Work required » Return each line exactly, from the one that has "1000x825 pixels." through the end of the entries, both ends included. Pictures do not belong.

:: The data ::

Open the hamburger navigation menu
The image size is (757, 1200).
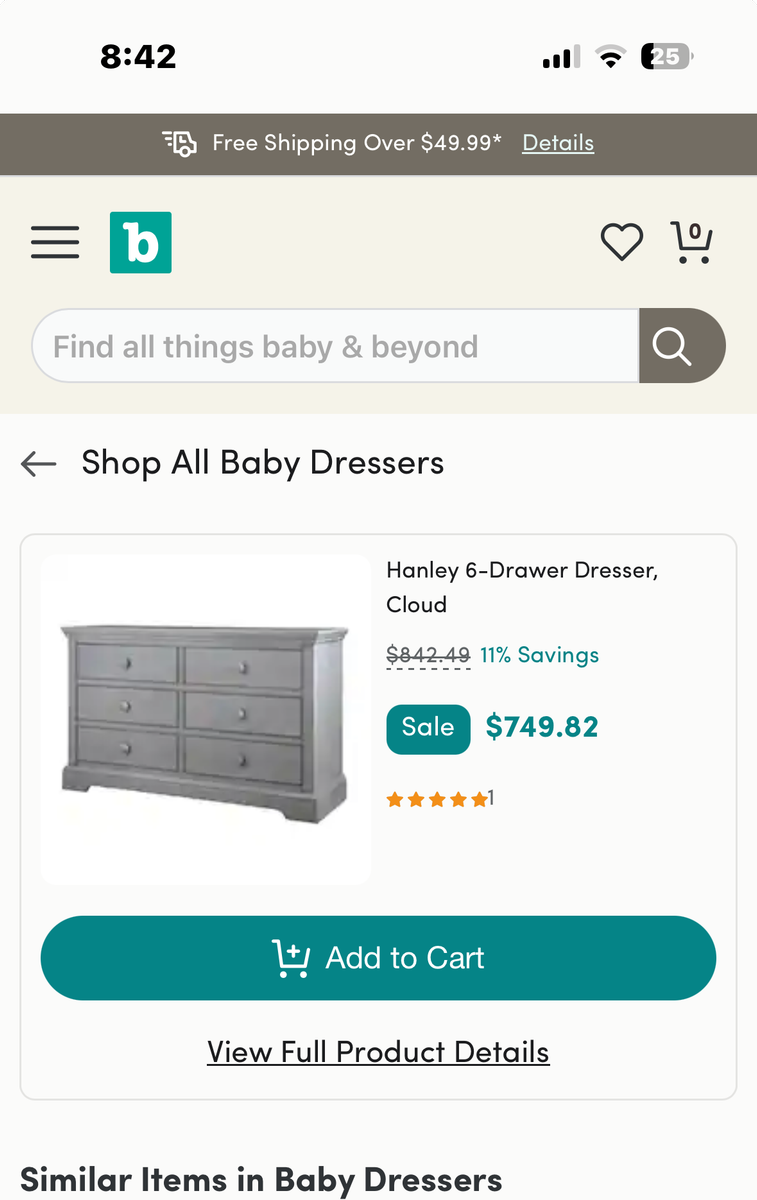tap(55, 243)
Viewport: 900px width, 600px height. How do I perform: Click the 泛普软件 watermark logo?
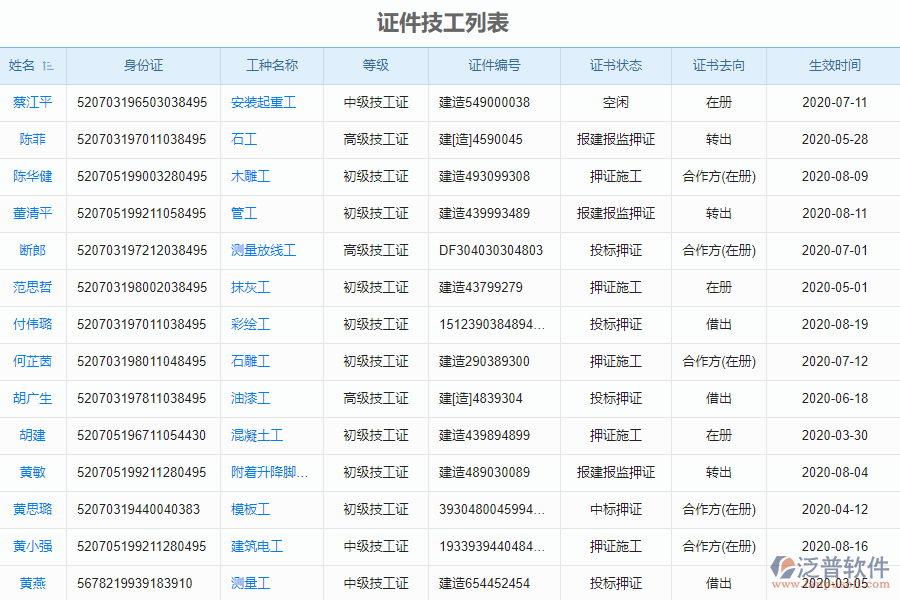(x=836, y=565)
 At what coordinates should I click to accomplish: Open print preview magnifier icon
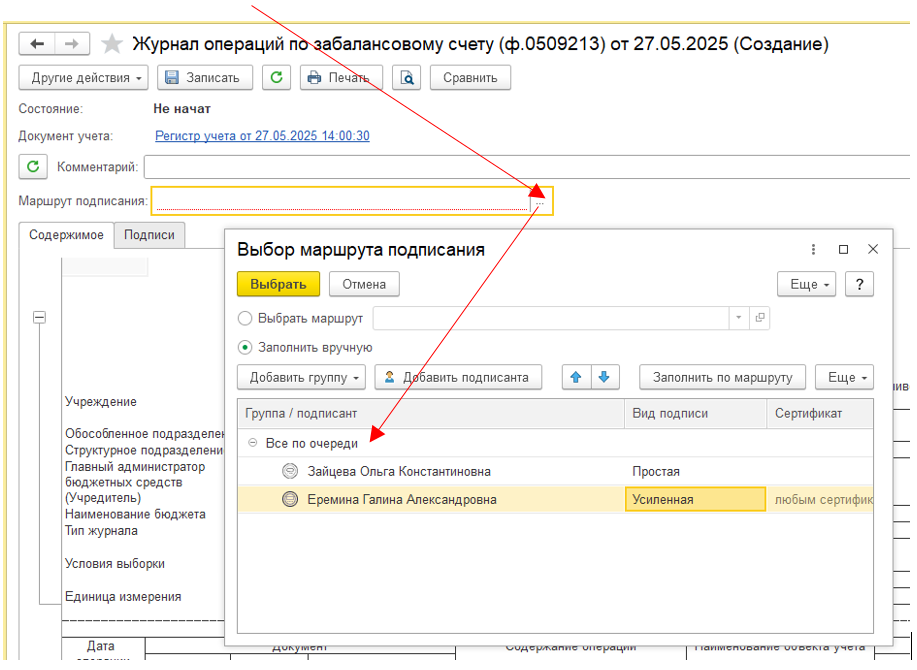pyautogui.click(x=406, y=78)

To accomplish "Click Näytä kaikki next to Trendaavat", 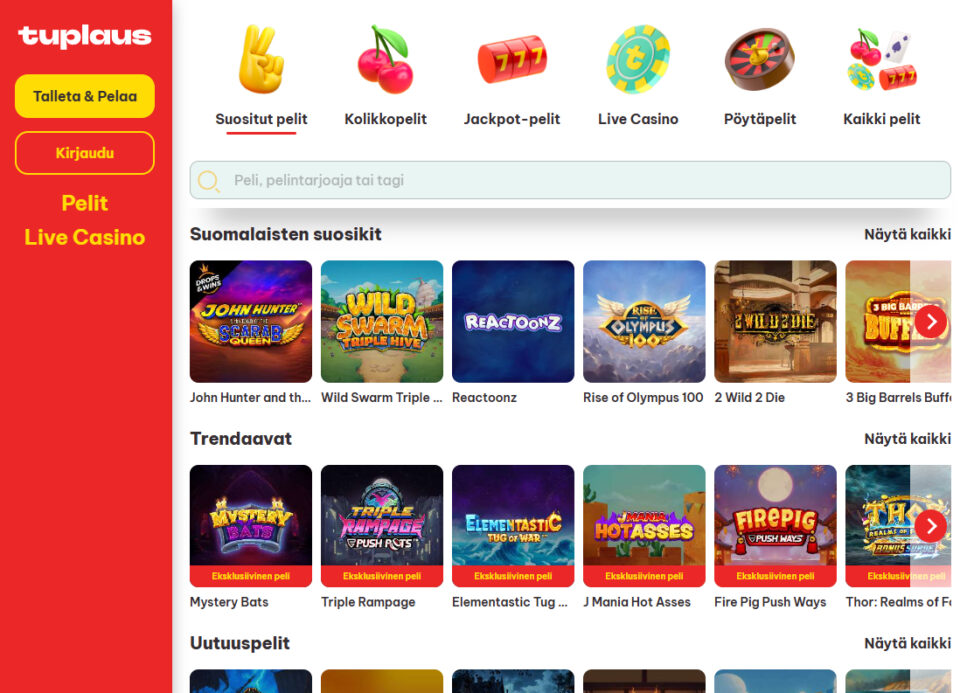I will point(907,439).
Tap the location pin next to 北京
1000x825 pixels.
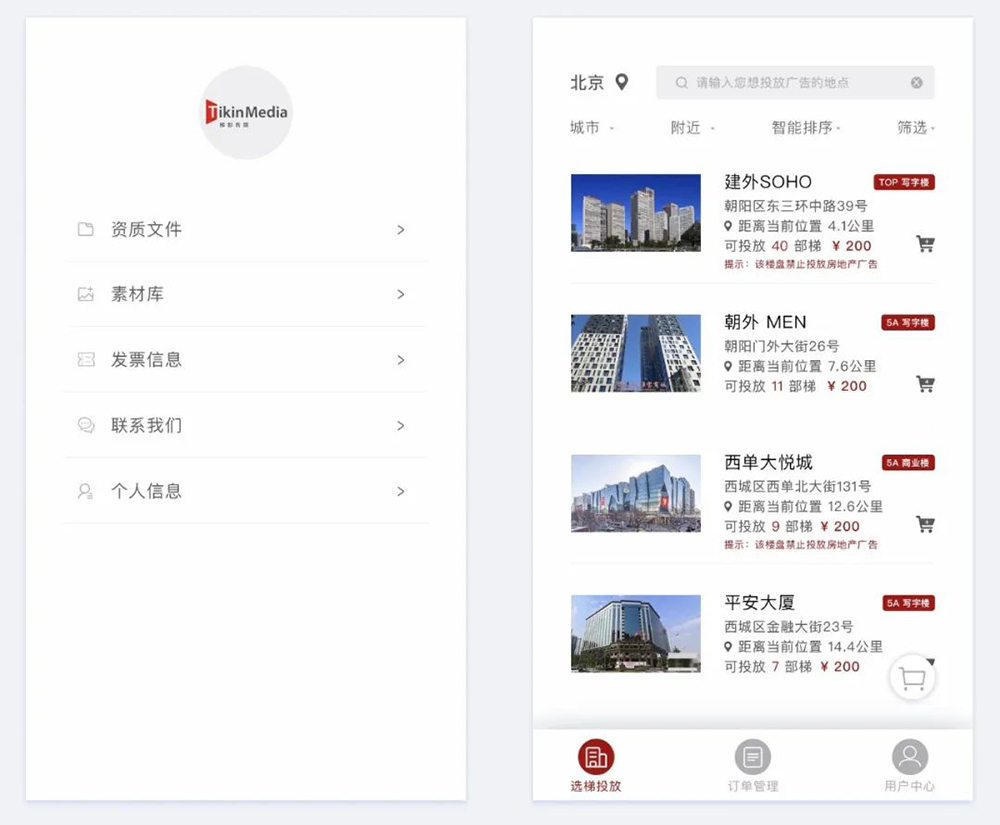[621, 82]
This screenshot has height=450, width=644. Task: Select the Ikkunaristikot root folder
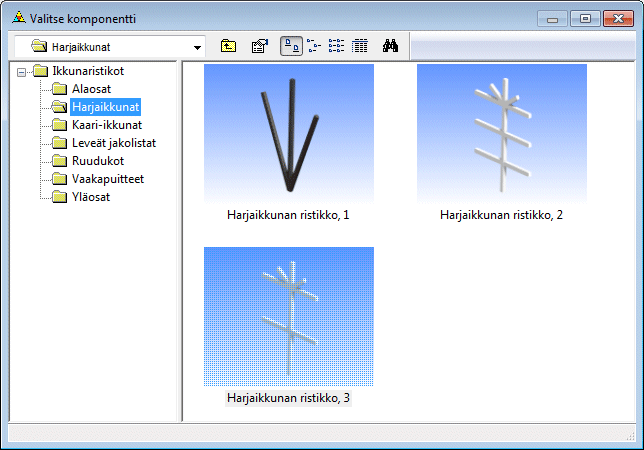pos(85,71)
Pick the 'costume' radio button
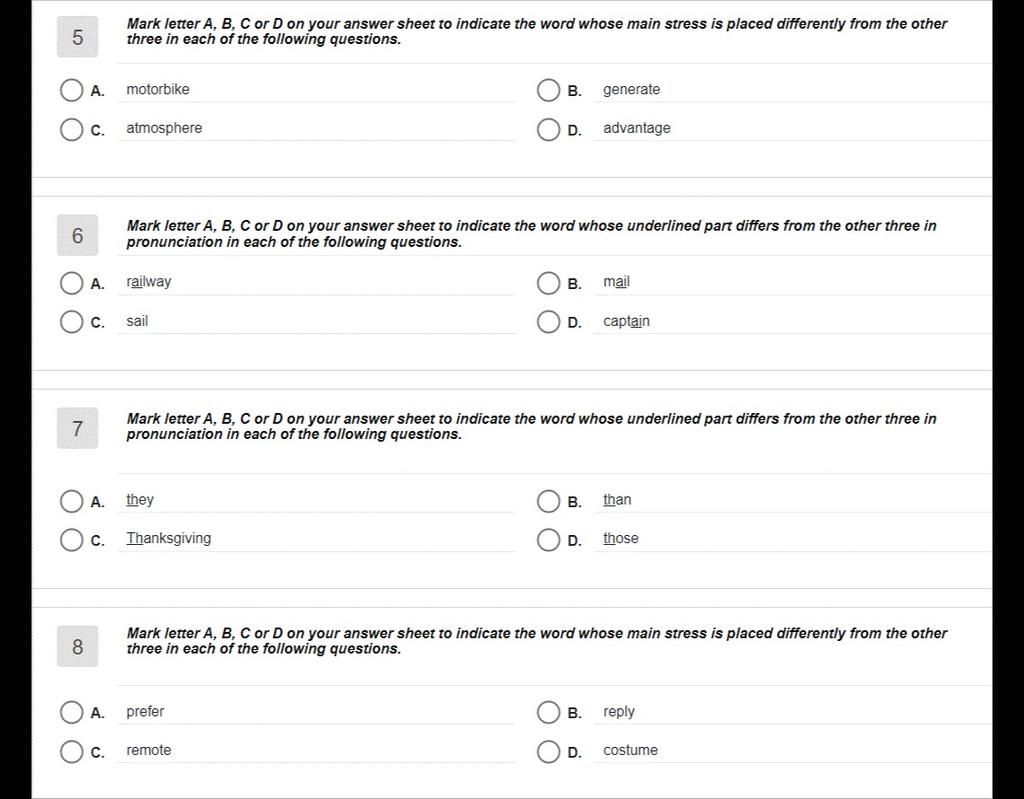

:::

Finished task »
1000x825 pixels.
[621, 82]
This screenshot has height=450, width=644. Task: Select the Ikkunaristikot root folder
pos(85,71)
Pick the 'costume' radio button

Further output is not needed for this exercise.